Bug bounty program answers critics

Could hackers use TippingPoint signatures of paid-for flaws to reverse-engineer exploits?

The man who launched both of the security industry's major bug bounty programs Thursday defended the idea of paying for vulnerabilities, but also said he has responded to critics by putting a tighter lid on bug details to make sure they don't fall into the wrong hands.

Dave Endler, now the director of research at TippingPoint, a producer of intrusion-prevention systems (IPS) and part of 3com, created the company's Zero Day Initiative (ZDI) cash-for-crashes program in July 2005. In August 2002, Endler launched a similar company at iDefense, a security intelligence provider now owned by VeriSign.

ZDI, for instance, receives an average of about 40 new vulnerability submissions per month, and buys about one out of 10 submitted. ZDI does not disclose what it pays for a vulnerability, but it does run a "frequent-flier" kind of program that can pay out bonuses as high as $20,000 to top-ranked researchers. TippingPoint uses the vulnerabilities it buys to build signatures for its IPS wares, giving it a jump on the competition that it feels is worth what it pays since it can protect customers from not-yet-public flaws.

But from the moment Endler's brainstorms appeared, other security researchers and professionals lambasted the idea. That criticism hasn't stopped, although Endler said it has diminished. Even so, misconceptions about bounty programs like ZDI continue.

"Many have characterized it as paying hackers, and that's just not the case," said Endler. About 40% of ZDI's top researchers -- the program boasts more than 600 in its community of contributors -- work in the security industry, according to a poll TippingPoint conducted. Just 10% admitted that they would consider selling their findings to the cybercriminal underground if they were offered more money, the poll found.

"In the past few years, a growing research community has been created," said Endler. "And some of them don't want to be burdened with the disclosure process required by vendors. Some of them don't want, for example, to do the extra work that a vendor may ask for."

At and after the annual Black Hat security conference held two weeks ago in Las Vegas, however, critics again blasted bug bounties in general and ZDI in particular. In a Black Hat presentation, Robert Graham, co-founder of Errata Security, said that hackers can reverse-engineer the IPS signatures ZDI releases -- or any anti-malware signature -- and using that, piece together enough information to come up with a working exploit. Graham said at Black Hat that there was some evidence that suggested a pair of underground hacking groups used ZDI signatures to build zero-day exploits.

"We've seen no evidence of that," Endler said. "We have a lot of monitoring devices out there, and have picked up nothing.

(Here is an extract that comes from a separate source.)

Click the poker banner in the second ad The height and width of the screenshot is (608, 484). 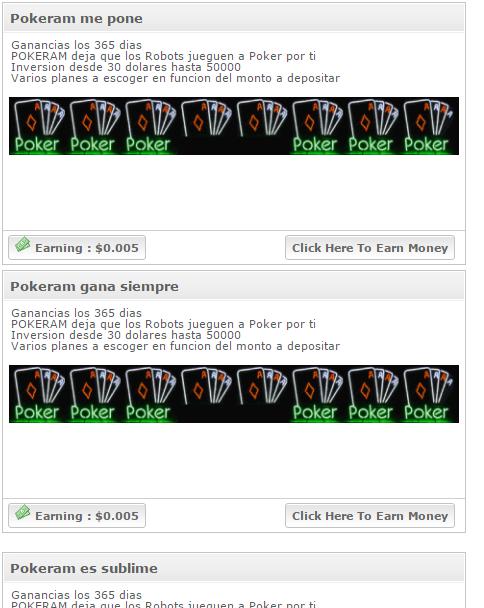tap(234, 394)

And we haven't heard anything from an affected vendor, which we would certainly expect."

Nevertheless, Endler said, TippingPoint made several changes to its signature distribution. "[Graham] pointed out a few areas of weakness, and we're working with [him]," said Endler. TippingPoint pushed an update to the operating system of the IPS products that completely changed the format and delivery mechanism of its signatures. "We also changed our model for distributing zero-day signatures," he added. "We removed them all from our products, and going forward, they'll be available only as an opt-in.

"We'll continue to release [zero-day signatures], but to a smaller circle. We'll know who [each recipient] is." TippingPoint has done additional vetting of customers who request the zero-day signatures to further tighten security.

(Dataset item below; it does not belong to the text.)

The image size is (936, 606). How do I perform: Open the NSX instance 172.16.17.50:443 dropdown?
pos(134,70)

Other researchers took post-Black Hat shots at ZDI. In a posting to the IBM Internet Security Systems (ISS) blog, Gunter Ollmann, director of ISS's X-Force research lab, seconded Graham's criticisms of TippingPoint's bounty program. He also took exception to TippingPoint claims that ZDI gives advance notice of its findings to other security vendors, as well as its justifications for the program.

"As far as I'm concerned, these 'justifications' of theirs are a load of bollocks," Ollmann said, adding that ISS has never been given advanced notice by TippingPoint.

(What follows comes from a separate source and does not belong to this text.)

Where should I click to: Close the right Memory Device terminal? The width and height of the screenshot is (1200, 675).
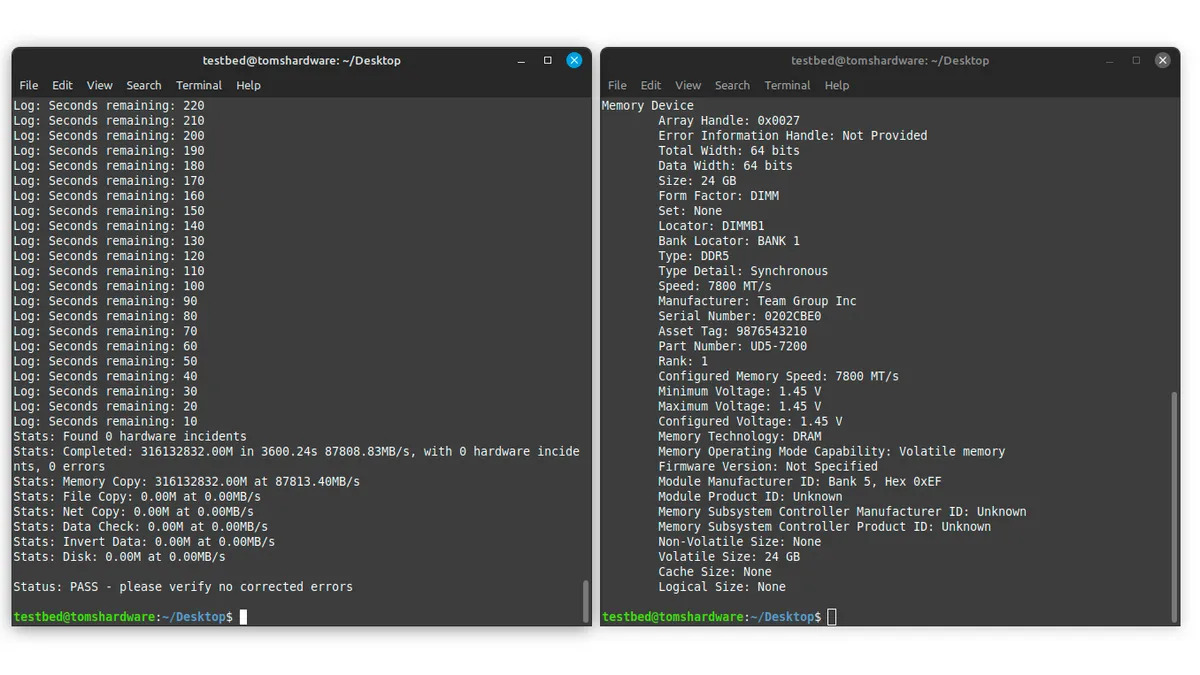(1162, 60)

Endler declined to respond directly to Ollmann's charges, but did say TippingPoint shared its bought-and-paid-for zero-day vulnerabilities with any legitimate security vendor. "We would be more than willing [to share with ISS," said Endler. "They just have to ask for it.

"In a lot of ways, [disagreements over paying for vulnerabilities] comes down to a philosophical debate about disclosure," Endler said. But there's another element to the criticism of ZDI, and other bounty programs, he said. With the explosion in security research tools, the bar's been dramatically lowered for entry into the vulnerability hunting community.

"That's a good thing for us, because it expands the research community. There are all that many more potential researchers looking for vulnerabilities." Critics, he said, are usually old-school researchers, who made their bones in the field long before the number of discovered and disclosed vulnerabilities -- and competition for them -- climbed.

"Many of these people are just living in the past," Endler said.